My mother found herself in a thick situation.
See, my mother depended upon my grandmother as much as I did- if not, moreso. My mother's birth father left her, and her two siblings, when they were very young. My mother remained dependent upon my grandmother for emotional support. With my grandmother gone, and us both missing her, it's easy to assume it was a recipe for disaster. It was.
Big time.
My own father, who was always really verbally amusive towards me, was getting especially tough on me since my coming of age. Now that I was in college, he believed that I should have been out of the house, on my own, though I was only nineteen.
One night, my mother and father got into a huge fight...which, wasn't abnormal...
But this time my father, in a drunk rage, points his finger in my mother's face and says menacingly
"And I was still paying for your college tuition when you were married to that other guy."
This sort of startled me.
Other guy?
What other guy?
In a well-written letter the next day (so was my mother's style, she could never just TELL me anything), my mother explains she was married before... briefly... to an unnamed man... when she twenty...

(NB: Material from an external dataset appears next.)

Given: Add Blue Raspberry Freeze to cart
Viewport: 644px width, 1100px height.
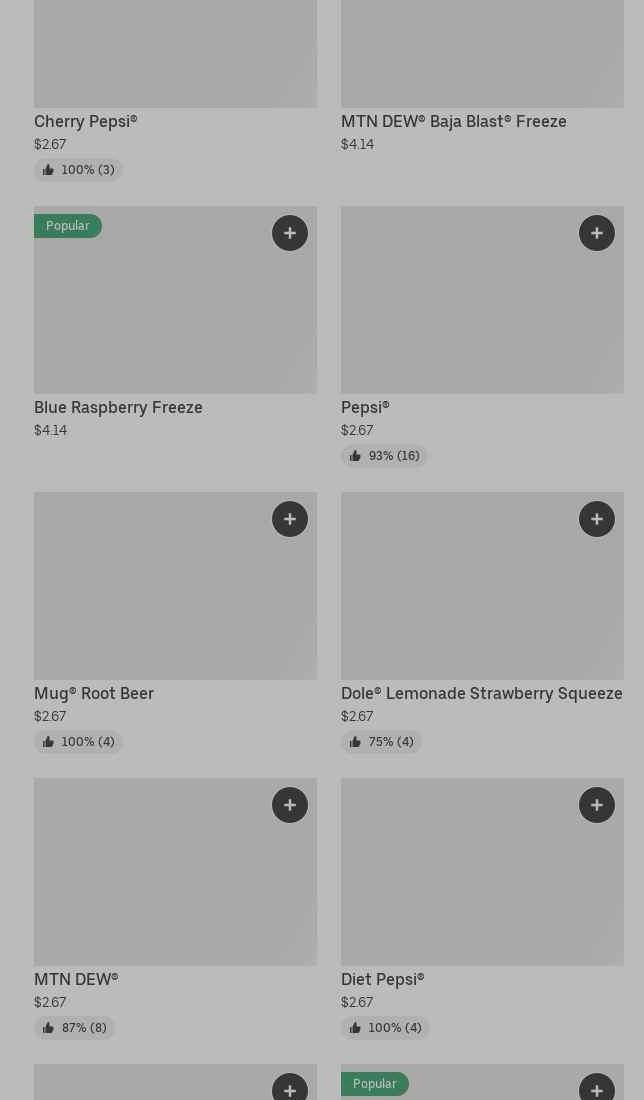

She married my father when she was twenty-six.
Had me at twenty-seven.
I was struck.
I couldn't believe that I had been living this, without ever having really known her or her agenda, for the whole nineteen years of my existance.
I was really angry at first. Not only about that, but about so many things that had built up that had be at odds against her. So many things were running through my mind. So many things about my mother that I never understood and remained enraged about.
I tried to make sense of it, but couldn't.
So I stopped.
I just stopped questioning.
And I tried to understand...
I know how she is, probably better than anyone now.
She has this thing about her, where she's strong and incredibly weak at the same time.
She's strong enough to stand up to my father, but she's weak because she won't leave him.
She was strong enough to leave the man who hurt her first, but she's weak because she still keeps the pain he left her with.
I realized there was nothing I could do, but love her.
Nothing at all, but love her.
It's that simple, and yet, that hard.
I never approached the topic again with my mother. I'm sure she thought I'd be completely destroyed by it... but in theory it explains so much for me. It puts me a bit at ease about how she is the way she is.
There's no way she needs forgiveness from ME for leaving someone who hurt her. I applaud her for it, and in fact, have an entirely new respect for the way she handles things. Though there's still a lot I have left to understand, and unearth, about this woman...
I'm ready.
I just have to see her with open eyes,
and know that I do love her, as her daughter, and I always will.